-------- STUDY MATERIAL
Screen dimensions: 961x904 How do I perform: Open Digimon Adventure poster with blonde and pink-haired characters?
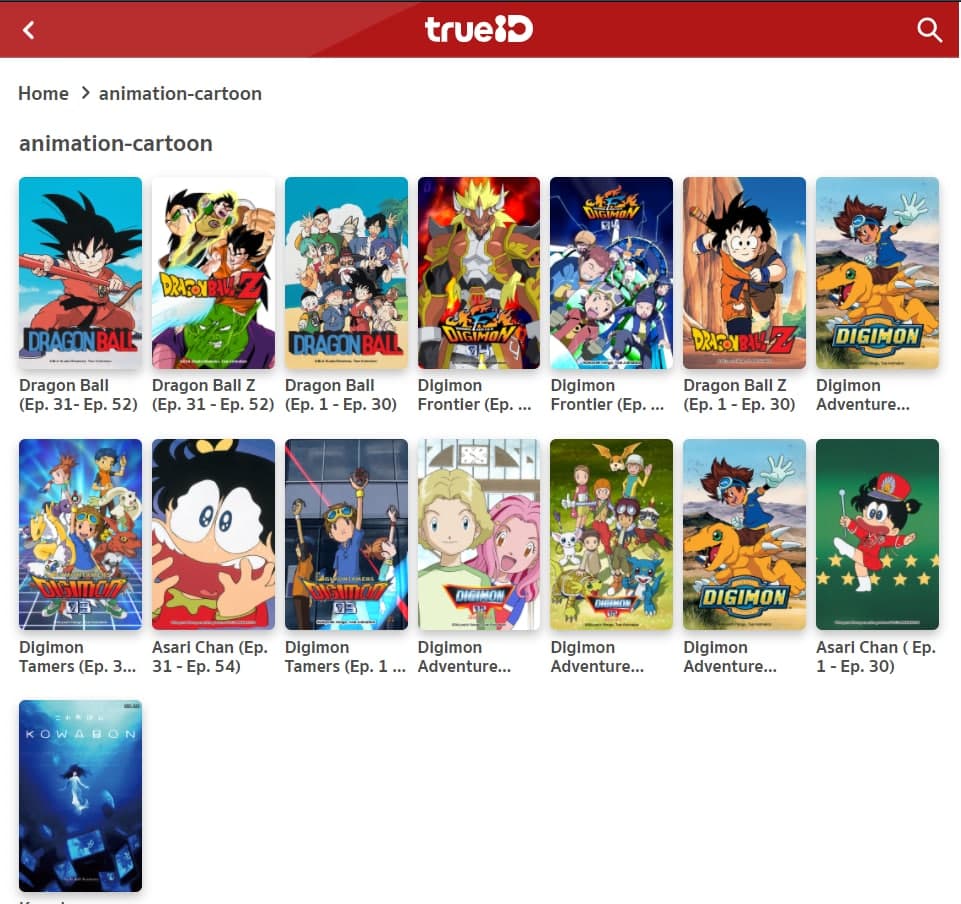click(x=478, y=534)
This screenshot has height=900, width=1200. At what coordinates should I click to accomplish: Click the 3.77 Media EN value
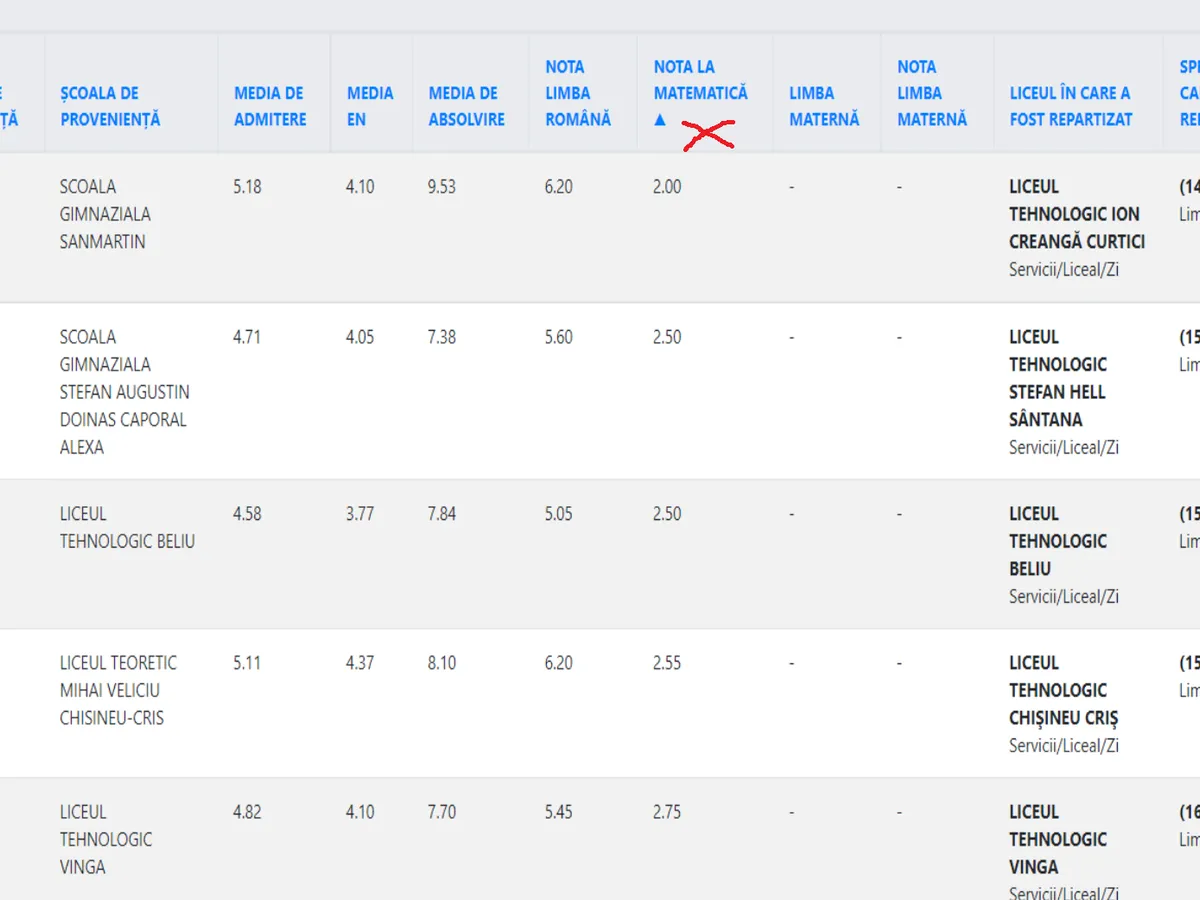[x=360, y=514]
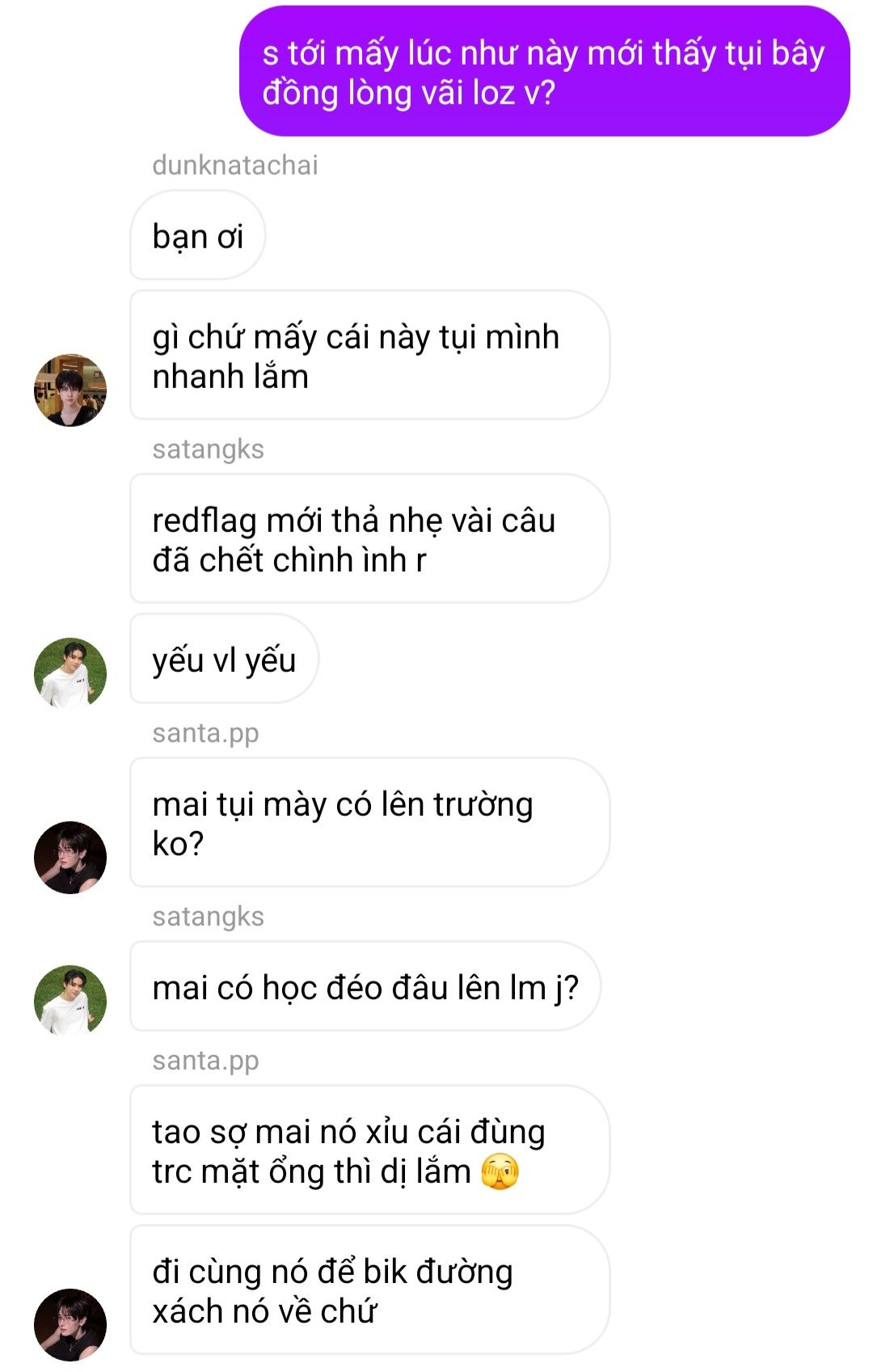Open the avatar next to 'yếu vl yếu'
Screen dimensions: 873x1372
click(x=70, y=673)
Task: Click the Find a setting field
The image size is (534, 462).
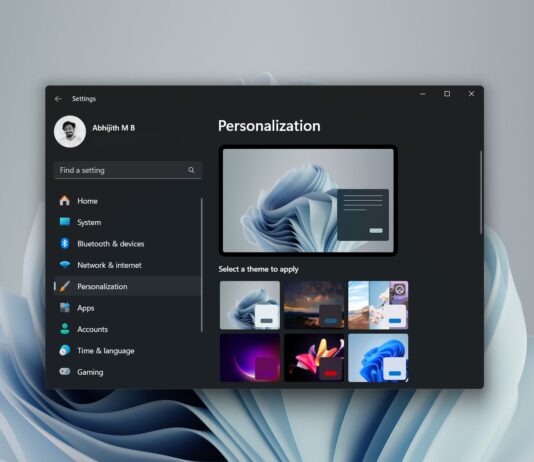Action: 128,170
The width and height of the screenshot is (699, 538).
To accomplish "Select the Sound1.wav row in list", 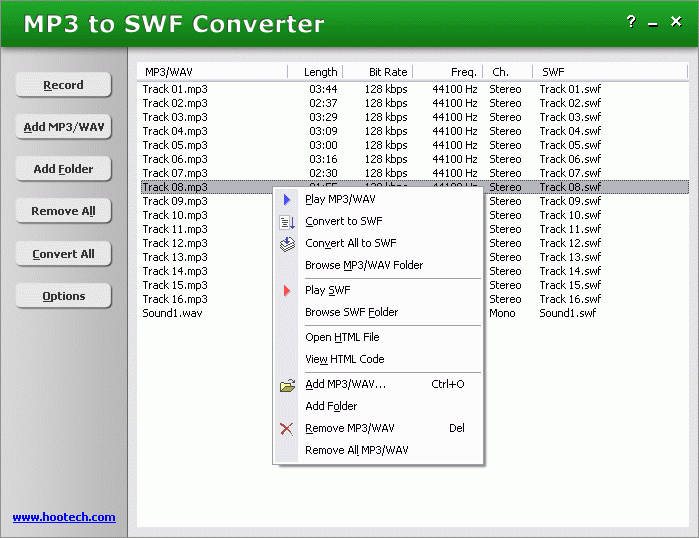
----------------
Transcribe only the lines from the line holding "The width and" to the final line of the listing above. Keep them exact, include both ends, and skip the pictures.

- OUTPUT:
The width and height of the screenshot is (699, 538).
To accomplish "Select the Sound1.wav row in list", 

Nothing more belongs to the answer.